If the choice is ours, then we must be preoccupied with ourselves for if our beginning is of ourselves, then the working out and completion rests upon ourselves. O but if the choice belongs to Jesus, then we can trust Him to work within us for our perfection and maturity and we can focus on Him and on being a blessing to others (Phil. 2:13).


Does this not bring us back to the Vine and the branches? (John 15:1–8). We are, in fact, still in the same passage, and what we read in verse 16 flows from what we read in verses 1 – 8. Without Jesus we can do nothing! (15:4–5).


When we learn to live in the security of knowing that Jesus chose us and we did not choose Him, we can lay our lives down for the brethren. When we know the security of living in Jesus Christ, we can face persecution and pressure; consider that the very next section of the Upper Room deals with pressure, opposition, and persecution (15:18–16:4). Insecure people tend to cave into peer pressure, secure people tend to stand firm. Insecure people look to themselves and their own resources, secure disciples in Christ look to Him and His care for them, overcoming by confessing Jesus and living in Him as He lives in them (Rev. 12:11; 1 John 4:4).
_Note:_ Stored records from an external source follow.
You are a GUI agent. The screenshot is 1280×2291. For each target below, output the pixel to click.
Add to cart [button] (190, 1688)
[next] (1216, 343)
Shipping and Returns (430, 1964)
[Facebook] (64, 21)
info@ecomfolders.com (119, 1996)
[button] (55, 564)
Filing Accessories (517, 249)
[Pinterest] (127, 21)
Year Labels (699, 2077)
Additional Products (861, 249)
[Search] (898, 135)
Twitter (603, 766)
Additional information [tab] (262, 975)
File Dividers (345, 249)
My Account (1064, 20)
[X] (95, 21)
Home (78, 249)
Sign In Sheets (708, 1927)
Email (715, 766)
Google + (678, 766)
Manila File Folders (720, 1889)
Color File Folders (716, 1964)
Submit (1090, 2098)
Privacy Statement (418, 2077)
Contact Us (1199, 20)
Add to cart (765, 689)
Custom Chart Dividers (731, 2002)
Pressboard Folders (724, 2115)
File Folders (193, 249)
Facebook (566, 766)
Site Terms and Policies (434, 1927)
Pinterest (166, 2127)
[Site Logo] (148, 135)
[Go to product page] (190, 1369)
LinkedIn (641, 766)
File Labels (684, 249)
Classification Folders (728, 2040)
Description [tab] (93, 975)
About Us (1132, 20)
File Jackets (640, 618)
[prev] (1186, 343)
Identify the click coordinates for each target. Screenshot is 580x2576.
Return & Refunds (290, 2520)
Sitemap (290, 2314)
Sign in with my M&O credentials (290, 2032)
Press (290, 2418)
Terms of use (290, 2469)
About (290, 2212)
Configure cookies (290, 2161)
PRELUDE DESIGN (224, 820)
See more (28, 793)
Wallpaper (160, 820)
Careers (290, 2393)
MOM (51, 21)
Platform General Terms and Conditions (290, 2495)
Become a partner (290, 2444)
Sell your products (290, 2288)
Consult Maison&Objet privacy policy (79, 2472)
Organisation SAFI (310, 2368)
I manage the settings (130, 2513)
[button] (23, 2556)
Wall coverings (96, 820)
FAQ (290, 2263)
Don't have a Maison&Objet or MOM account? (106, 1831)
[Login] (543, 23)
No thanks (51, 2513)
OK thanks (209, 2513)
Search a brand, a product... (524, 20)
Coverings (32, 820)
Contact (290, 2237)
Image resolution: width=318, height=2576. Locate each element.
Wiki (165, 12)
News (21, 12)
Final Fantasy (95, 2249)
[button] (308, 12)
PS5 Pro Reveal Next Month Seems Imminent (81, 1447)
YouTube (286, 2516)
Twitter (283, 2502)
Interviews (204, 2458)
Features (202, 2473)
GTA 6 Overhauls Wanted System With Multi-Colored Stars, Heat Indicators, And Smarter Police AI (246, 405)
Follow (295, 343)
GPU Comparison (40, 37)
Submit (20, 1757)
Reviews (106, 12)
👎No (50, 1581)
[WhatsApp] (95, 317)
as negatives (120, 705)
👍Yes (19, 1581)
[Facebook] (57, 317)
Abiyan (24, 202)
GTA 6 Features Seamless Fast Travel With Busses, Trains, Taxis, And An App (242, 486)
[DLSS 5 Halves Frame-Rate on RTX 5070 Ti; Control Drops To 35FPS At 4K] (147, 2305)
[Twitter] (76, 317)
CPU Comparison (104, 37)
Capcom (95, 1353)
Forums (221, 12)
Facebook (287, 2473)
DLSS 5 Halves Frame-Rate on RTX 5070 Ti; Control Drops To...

A realization that what Jesus Christ began He will finish, a realization that we are His friends, that He chose us, does not, as the uninformed allege, give us license to do what we want, but rather makes us bondservants of Jesus Christ, for we realize that we have been bought with a price, the blood of the Lamb. 


To hear the Voice of Jesus Christ in the Upper Room is to hear the call of Jesus to live in Him and to participate in Him in His life in the Father. To realize that Jesus chose us and we did not choose Him, allows us to hear His call to live in Him in His betrayal, torture, crucifixion, bearing the sorrows of others, in His resurrection and ascension, and in His sitting at the Father’s right hand. We can wash the feet even of our betrayer when we are secure in Jesus Christ. 


The response to “If anyone will come after Me” (Mark 8:34) is a response to the choice of Jesus Christ, to have an ear to hear this call is a gift of God, to respond to this call is a gift from God, to be faithful to this call is a work of God. 


The disciples in the Upper Room may have thought that they chose Jesus, but Jesus wanted there to be no misunderstanding about who initiated the relationship, and so He says, “You did not choose Me, but I chose you.” 


I imagine there was no argument about the statement. I imagine that when they heard it that the disciples looked at one another and, after a moment or two, said to one another, “You know, He’s right.” 


Can anyone, in whom the True and Living God is doing a work of grace and salvation, ever attribute to himself the least amount of credit and glory? Can anyone who has been drawn into the koinonia of the Trinity ever look God in the eye and say, “I am here because of me, not because of You”?


“But by His [God’s] doing you are in Christ Jesus, who became to us wisdom from God, and righteousness and sanctification, and redemption, so that, just as it is written, “Let him who boasts, boast in the Lord” (1 Cor. 1:30–31).